在1942年，抗体首次用于组织切片分析，以可视化注入活细菌的小鼠器官活检中的肺炎球菌抗原。从那时起，免疫组织化学已成为临床诊断和基础研究的中流砥柱。

然而，常规的免疫组织化学(IHC)方法不一定能提供足够的信号用于检测，特别是对于弱表达或现有IHC试剂无法有效靶向的免疫靶物。

发明概述

本公开的特点在于用于对生物样品进行免疫组织化学的方法、物质组合物和试剂盒，其中酪酰胺(tyramide)信号放大以增强使用显色或荧光染料对靶物的检测，其中可以在检测后去除染料。多路复用检测(multiplexed detection)可以通过连续的几轮成像以高水平的多路复用(multiplexing)进行，其中每一轮成像可以检测对应于多个靶物的多种染料，并且放大可以用于任何或所有靶物。

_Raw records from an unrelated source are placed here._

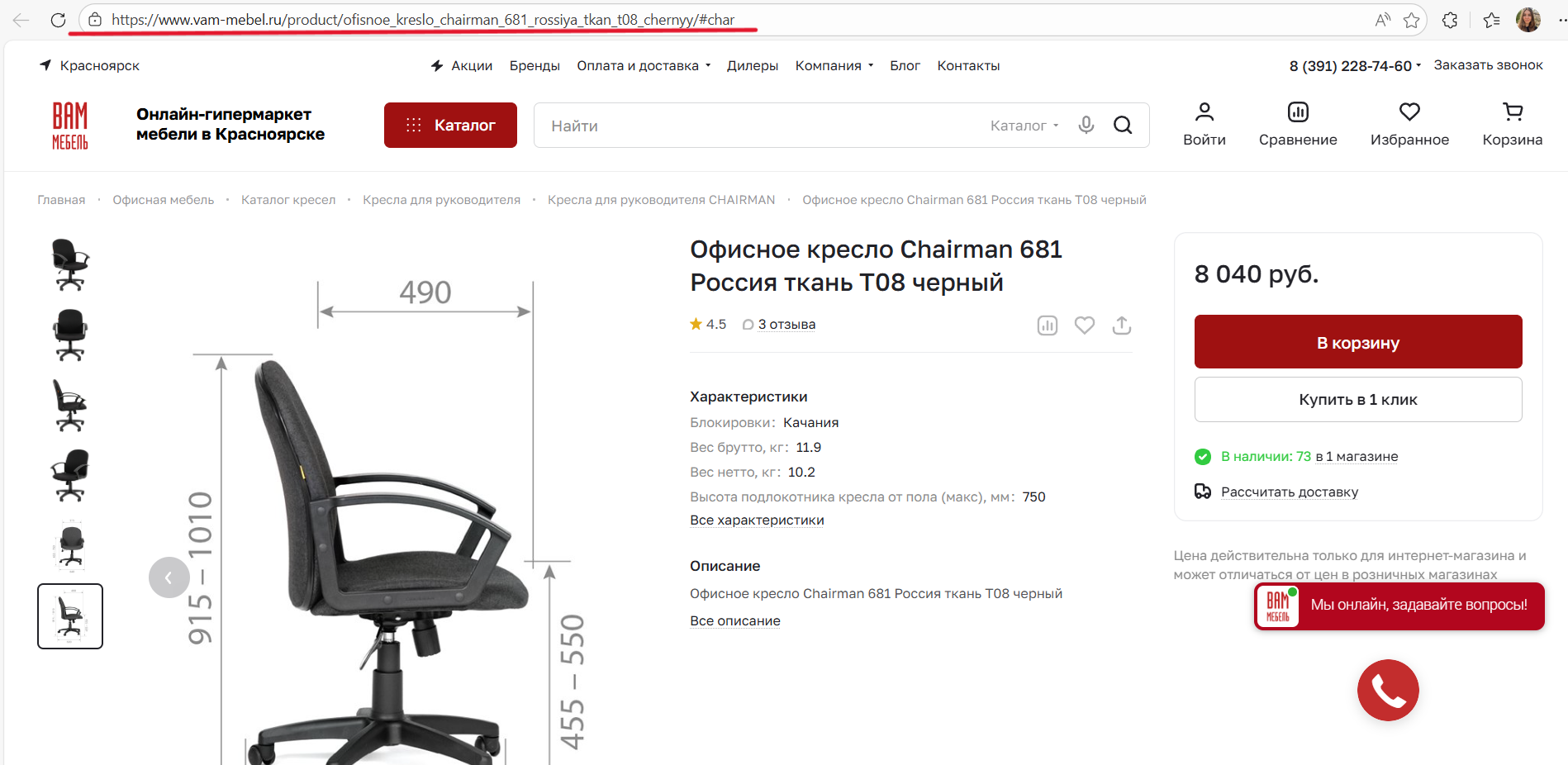Open the Контакты menu item
This screenshot has height=765, width=1568.
pos(968,65)
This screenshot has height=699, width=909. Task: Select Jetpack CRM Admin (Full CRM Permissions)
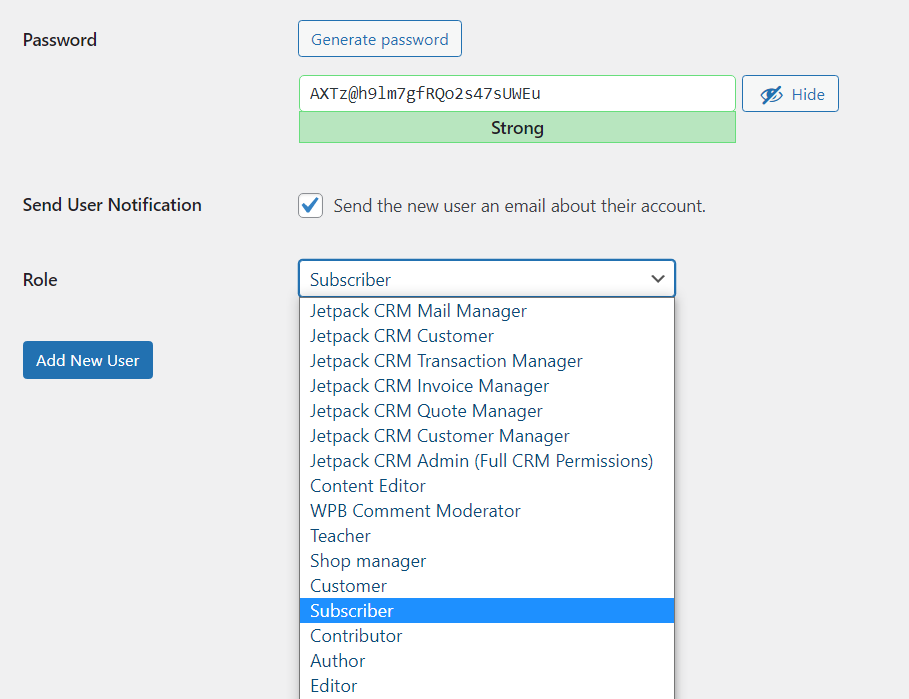(482, 460)
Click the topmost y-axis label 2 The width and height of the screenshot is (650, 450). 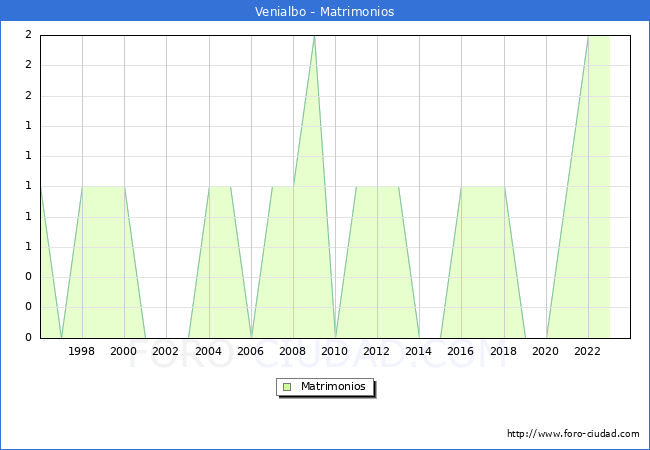[x=28, y=35]
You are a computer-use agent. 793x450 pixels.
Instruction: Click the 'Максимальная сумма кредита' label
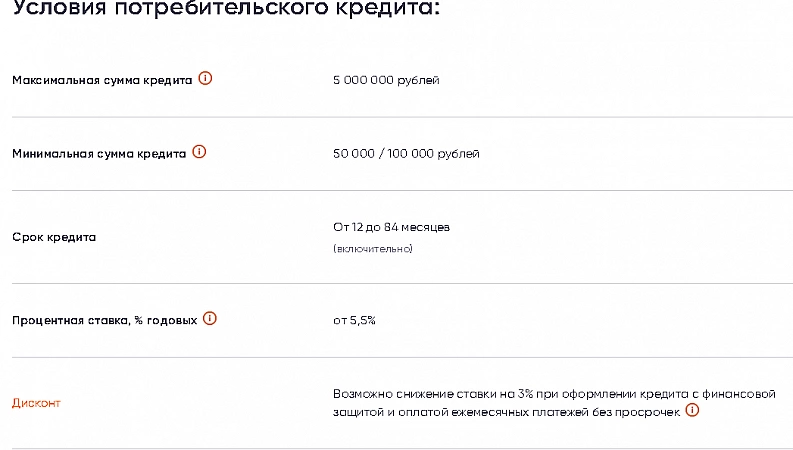[x=101, y=80]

在一些实施方案中，方法包括使用TSA方法将寡核苷酸序列酶介导沉积到样品上。因为与每个抗体分子偶联的酶部分可以催化许多寡序列分子沉积到样品上，这些方法实现了放大(即染料分子的量与靶分子的量的比率大于1:1)。可以对多种抗体重复该过程，从而提供多个寡核苷酸序列在样品上的TSA放大沉积。

引入一种或多种用反义寡核苷酸序列标记的染料，并与相应的(即互补的)TSA沉积的寡核苷酸序列杂交并检测该染料，之后可以将寡核苷酸标记的染料去杂交(dehybridize)并从样品中去除。可以任选地进行一轮或多轮额外的检测。

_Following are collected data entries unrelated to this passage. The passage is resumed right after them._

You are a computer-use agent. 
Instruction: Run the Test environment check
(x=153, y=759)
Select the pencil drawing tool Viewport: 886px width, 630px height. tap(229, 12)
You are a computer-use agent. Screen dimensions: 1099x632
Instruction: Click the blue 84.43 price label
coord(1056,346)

在一些实施方案中，样品与多种一抗一起温育，每种一抗靶向不同的感兴趣的分析物并定位于对应于样品中的靶分析物的位点。每种不同类型的抗体与独特的寡核苷酸序列S_i缀合，该序列取自一组N序列S＝{S₁,S₂...S_N}，其中组S是正交的，这意味着给定的S_i的反义序列S_i’在严格条件下基本上只与S_i杂交，而不与任何S_j杂交，其中i≠j。在序列S组的上下文中，“基本上”是指序列S_i’与除S_i之外的序列S_j的交叉结合的总量小于序列S_i’与序列S_i的结合量的1％。

封闭和清洗步骤可以在免疫组化抗体温育过程中进行，以最小化温育中的非特异性结合并随后去除多余的抗体。之后可以进行固定步骤，以将一抗更牢固地连接到样品上，并减少在后续步骤中去除它们的可能性。

如辣根过氧化物酶(HRP)的酶与反义序列S_i’缀合并应用于样品，其中反义序列S_i’通过沿至少第一结合区结合与连接至一抗的相应序列S_i杂交。严格或接近严格的条件可以用于最小化与样品中其他序列和/或其他位置的交叉杂交。因为一抗与取自正交组S的不同序列S_i缀合，所以很少或没有酶定位于特异性结合其他靶分析物的一抗。